July 22, 2015
Written by Gus Cairns
This post originally appeared on NAM’s website.
The pharmacodynamics (drug absorption and elimination rates) of the two drugs that comprise Truvada may favour the efficacy of intermittent pre-exposure prophylaxis (PrEP) more than previously thought, at least when it comes to protection from transmission via anal sex, the Eighth International AIDS Society Conference on HIV Pathogenesis, Treatment and Prevention (IAS 2015) heard on Monday.
A new study, HPTN 067 or ADAPT, received a lot of attention at the conference and one of its main conclusions was that its participants found it easier to adhere to PrEP if it was taken daily than when it was taken every few days or only when sex was anticipated.

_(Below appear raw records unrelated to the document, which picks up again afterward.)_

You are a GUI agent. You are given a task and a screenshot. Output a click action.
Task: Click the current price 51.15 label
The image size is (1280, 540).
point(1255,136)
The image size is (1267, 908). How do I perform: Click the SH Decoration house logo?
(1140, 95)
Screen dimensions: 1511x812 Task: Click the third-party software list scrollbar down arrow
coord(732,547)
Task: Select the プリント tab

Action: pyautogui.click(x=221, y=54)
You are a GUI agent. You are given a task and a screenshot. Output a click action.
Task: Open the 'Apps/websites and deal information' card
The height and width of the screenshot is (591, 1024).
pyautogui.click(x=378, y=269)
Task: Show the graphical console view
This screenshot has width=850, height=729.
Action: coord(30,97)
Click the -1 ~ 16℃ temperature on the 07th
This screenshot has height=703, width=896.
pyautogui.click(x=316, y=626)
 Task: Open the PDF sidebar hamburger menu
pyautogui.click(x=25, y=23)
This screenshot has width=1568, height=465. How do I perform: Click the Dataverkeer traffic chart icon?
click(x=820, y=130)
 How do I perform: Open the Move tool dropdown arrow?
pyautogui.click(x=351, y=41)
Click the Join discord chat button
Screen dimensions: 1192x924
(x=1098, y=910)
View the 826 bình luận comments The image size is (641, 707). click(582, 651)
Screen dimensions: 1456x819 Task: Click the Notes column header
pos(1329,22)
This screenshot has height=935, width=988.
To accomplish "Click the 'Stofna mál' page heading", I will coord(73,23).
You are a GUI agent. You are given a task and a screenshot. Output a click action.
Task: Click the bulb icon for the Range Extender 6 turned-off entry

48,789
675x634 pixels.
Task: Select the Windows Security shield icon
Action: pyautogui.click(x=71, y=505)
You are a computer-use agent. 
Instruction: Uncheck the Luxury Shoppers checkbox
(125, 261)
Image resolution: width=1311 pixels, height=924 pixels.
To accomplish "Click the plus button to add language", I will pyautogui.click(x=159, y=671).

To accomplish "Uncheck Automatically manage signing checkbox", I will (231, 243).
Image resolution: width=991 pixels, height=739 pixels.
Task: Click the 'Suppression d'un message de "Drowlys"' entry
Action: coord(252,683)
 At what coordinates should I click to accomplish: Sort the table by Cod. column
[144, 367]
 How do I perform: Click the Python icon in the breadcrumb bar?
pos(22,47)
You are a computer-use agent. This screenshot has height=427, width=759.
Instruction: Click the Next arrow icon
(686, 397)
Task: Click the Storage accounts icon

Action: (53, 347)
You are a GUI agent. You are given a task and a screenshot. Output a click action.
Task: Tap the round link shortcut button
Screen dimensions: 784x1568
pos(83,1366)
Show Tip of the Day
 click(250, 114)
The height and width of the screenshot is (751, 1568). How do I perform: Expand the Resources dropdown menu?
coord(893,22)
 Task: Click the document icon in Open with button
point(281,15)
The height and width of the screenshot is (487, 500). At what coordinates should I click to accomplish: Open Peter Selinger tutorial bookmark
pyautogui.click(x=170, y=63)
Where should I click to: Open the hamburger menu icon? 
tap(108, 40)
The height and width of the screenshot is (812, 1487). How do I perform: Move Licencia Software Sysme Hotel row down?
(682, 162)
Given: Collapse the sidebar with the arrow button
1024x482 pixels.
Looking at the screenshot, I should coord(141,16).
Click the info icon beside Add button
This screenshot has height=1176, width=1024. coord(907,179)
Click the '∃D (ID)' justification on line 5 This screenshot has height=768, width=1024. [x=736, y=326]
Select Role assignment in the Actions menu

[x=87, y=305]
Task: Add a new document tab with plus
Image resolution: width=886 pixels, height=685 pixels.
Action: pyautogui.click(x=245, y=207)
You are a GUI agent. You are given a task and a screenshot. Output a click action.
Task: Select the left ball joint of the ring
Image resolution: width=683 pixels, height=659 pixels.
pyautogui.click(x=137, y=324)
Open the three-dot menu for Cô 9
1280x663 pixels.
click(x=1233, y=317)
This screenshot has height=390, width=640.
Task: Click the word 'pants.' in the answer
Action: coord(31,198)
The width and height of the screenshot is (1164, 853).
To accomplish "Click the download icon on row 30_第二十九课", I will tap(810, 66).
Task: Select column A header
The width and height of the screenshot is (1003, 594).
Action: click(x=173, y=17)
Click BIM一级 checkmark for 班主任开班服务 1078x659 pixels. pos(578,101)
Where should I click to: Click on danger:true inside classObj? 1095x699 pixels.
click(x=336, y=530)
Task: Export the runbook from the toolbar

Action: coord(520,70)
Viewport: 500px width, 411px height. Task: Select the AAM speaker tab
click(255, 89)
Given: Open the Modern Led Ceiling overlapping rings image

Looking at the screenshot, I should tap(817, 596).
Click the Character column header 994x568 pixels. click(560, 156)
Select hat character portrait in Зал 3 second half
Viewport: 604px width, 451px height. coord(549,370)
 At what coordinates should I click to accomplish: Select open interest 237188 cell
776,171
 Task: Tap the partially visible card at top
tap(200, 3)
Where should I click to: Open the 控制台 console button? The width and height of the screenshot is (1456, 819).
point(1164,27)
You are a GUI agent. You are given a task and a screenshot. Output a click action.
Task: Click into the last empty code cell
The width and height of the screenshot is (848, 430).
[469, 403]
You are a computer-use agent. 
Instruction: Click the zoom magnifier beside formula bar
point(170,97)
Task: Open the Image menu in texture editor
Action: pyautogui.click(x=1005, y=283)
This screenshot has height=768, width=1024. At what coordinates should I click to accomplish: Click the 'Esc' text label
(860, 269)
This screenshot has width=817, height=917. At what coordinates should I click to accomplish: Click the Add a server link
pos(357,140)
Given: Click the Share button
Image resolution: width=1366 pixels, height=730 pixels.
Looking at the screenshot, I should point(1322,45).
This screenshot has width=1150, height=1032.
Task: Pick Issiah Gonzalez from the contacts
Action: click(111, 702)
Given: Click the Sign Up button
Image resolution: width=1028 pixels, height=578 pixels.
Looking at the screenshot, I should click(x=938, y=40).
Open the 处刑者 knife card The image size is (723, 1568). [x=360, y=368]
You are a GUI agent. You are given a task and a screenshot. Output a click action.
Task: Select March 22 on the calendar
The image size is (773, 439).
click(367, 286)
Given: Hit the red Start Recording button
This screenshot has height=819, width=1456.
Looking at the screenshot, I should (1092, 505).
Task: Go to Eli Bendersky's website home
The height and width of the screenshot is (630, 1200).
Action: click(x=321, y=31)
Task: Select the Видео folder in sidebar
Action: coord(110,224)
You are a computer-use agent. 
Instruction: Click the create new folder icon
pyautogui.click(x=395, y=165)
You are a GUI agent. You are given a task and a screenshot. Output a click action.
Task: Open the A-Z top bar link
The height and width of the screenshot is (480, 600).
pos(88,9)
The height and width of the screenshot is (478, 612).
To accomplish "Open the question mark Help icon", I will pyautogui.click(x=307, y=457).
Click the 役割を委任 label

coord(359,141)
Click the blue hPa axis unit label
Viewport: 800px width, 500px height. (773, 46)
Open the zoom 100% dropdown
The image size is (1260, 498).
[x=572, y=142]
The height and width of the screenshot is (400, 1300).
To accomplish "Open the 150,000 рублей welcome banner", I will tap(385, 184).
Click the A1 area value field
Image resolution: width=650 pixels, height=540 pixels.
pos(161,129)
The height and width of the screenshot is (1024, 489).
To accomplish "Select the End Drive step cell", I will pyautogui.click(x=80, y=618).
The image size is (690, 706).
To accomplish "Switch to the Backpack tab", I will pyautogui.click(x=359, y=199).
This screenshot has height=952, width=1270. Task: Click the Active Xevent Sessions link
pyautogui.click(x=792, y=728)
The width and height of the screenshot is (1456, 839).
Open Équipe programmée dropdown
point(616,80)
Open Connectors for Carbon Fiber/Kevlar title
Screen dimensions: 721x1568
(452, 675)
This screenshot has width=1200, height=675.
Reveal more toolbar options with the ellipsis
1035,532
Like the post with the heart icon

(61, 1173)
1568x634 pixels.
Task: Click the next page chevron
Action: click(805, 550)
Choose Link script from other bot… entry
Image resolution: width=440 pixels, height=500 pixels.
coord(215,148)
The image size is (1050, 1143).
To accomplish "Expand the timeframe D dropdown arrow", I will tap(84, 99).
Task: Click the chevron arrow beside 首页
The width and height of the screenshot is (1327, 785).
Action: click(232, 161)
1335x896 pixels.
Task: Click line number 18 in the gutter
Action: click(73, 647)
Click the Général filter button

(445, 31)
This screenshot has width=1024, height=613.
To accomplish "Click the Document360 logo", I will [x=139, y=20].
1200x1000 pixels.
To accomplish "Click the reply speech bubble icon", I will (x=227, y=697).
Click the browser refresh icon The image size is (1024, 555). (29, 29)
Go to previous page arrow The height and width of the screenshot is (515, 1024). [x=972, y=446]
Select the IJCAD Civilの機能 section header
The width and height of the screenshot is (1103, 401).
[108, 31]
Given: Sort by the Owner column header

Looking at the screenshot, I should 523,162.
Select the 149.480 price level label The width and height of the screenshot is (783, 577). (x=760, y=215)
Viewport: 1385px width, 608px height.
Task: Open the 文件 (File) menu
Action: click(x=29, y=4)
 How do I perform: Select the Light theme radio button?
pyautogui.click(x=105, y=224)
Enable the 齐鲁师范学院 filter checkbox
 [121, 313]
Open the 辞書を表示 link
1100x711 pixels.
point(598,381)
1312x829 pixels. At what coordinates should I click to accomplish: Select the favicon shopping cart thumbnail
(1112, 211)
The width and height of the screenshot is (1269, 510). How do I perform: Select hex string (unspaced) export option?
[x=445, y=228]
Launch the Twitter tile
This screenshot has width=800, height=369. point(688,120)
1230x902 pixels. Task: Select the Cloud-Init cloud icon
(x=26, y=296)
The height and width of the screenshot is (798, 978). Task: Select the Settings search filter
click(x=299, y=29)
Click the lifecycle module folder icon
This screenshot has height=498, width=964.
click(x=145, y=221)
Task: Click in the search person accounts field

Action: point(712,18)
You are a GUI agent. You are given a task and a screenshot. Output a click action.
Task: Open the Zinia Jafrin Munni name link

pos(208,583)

Despite this, we have evidence from the only randomised controlled trial of intermittent PrEP so far conducted, Ipergay, that this way of taking PrEP can be highly effective. In Ipergay, a two-pills-before-sex-plus-two-pills-after regimen of intermittent PrEP proved to be just as effective at preventing HIV – stopping 86% of potential infections – as the daily regimen in a near-simultaneous study of daily PrEP, PROUD. The question delegates were asking at IAS this week was: Why did Ipergay work?
Adherence in Ipergay was good, but not spectacular: 81% of participants said in self-interview that they used PrEP the last time they had sex, but only 53% said they took all doses as required. Detectable plasma levels of tenofovir, the longer-lasting of the two drugs in Truvada, were found in samples from 82 to 91% of participants in their two-monthly visits. Tenofovir levels indicated that 80 to 85% of Ipergay participants had taken PrEP at least once in the week before a sample was taken.
Was this enough to protect? Jean-Michel Molina, Ipergay’s principal investigator, said that in previous studies, 96% protection from HIV was reached after just three doses of Truvada PrEP and 99% after five doses. Adequate concentrations in blood of both of the drugs in Truvada, tenofovir and emtricitabine, were reached as soon as two hours after taking a pill but that while similar levels of emtricitabine were reached in rectal secretions in the same timespan, tenofovir did not become detectable in rectal secretions until 24 hours after the first dose. This may mean, Molina commented, that emtricitabine offers the sole protection against HIV very early on after a first dose.